I am seeking clarity on why one would leave a .names file in the Cluster (or the Split.cluster) command. I have a small highly redundant dataset of sequences from isolates. When I unique.seqs, the names file takes a large proportion of my sequences and stores them away. Is inclusion of the names file in the clustering command the only way to link those sequences back into the dataset before using the list for binning? I am asking as I presume this will make computation time terrible later when I compare these isolates back to the pyrosequencing data for the same samples.
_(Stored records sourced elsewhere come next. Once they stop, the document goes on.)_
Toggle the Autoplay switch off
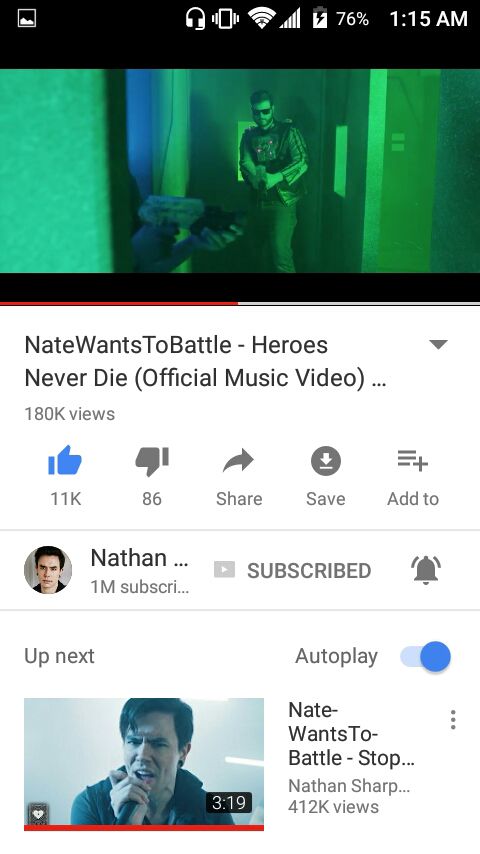Screen dimensions: 480x854 (x=426, y=656)
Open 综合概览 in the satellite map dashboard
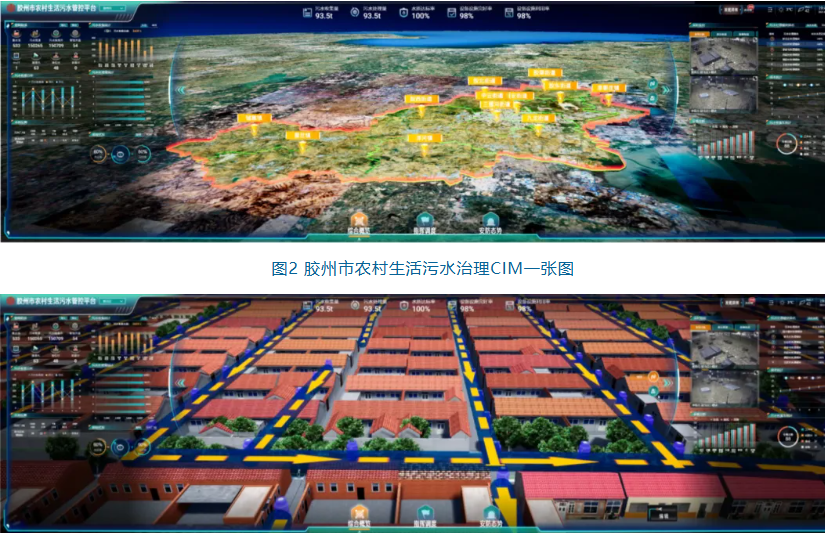 pos(361,221)
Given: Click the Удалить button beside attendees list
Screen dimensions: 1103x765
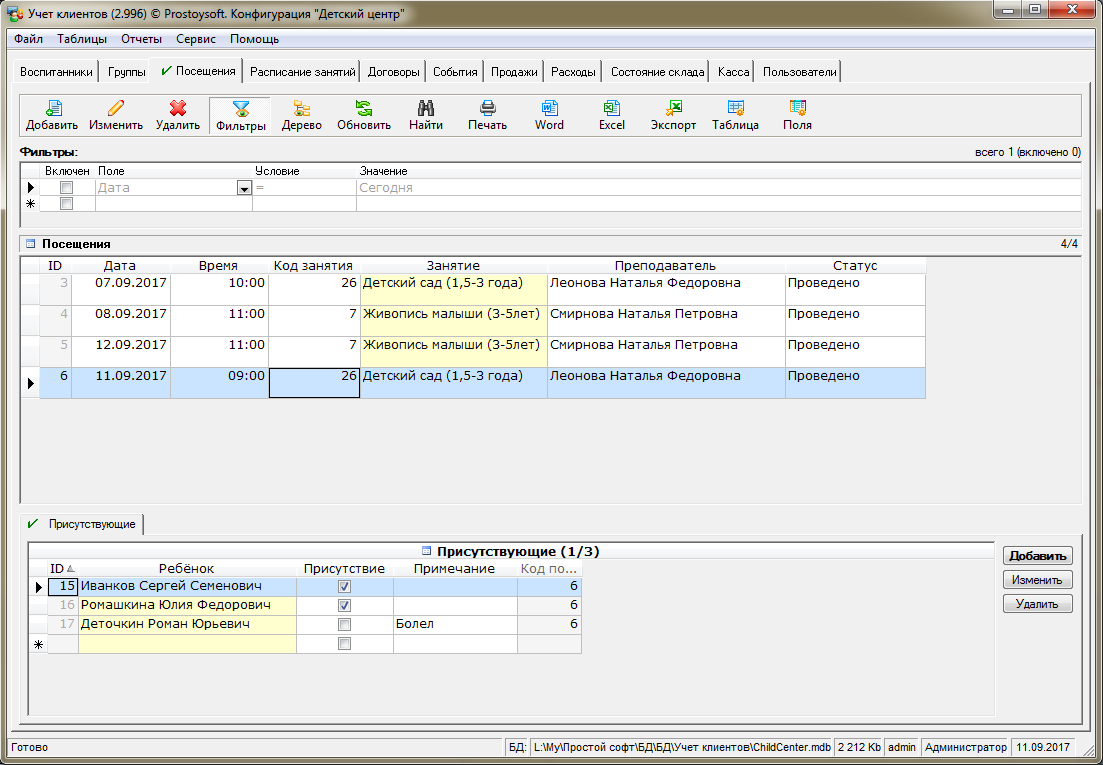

Is there an easier way to deunique the list that I have missed?
my current script is below:
summary.seqs(fasta=sample.fas)
screen.seqs(fasta=sample.fas, maxambig=1)
unique.seqs(fasta=sample.good.fas)
dist.seqs(fasta=sample.good.unique.fas, output=square)
cluster(phylip=sample.good.unique.square.dist, name=sample.good.names)
bin.seqs(list=sample.good.unique.square.an.list, fasta=sample.good.unique.fas, name=sample.good.names, label=0.03)
get.sharedseqs(list=sample.good.unique.square.an.list, group=ox.groups, fasta=sample.good.fas)
parse.list(list=sample.good.unique.square.an.list, group=ox.groups, label=0.03)
make.shared(list=sample.good.unique.square.an.list, group=ox.groups, label=0.03)
venn(shared=sample.good.unique.square.an.shared, nseqs=T, label=0.03)
Thanks in advance,
Julia Cope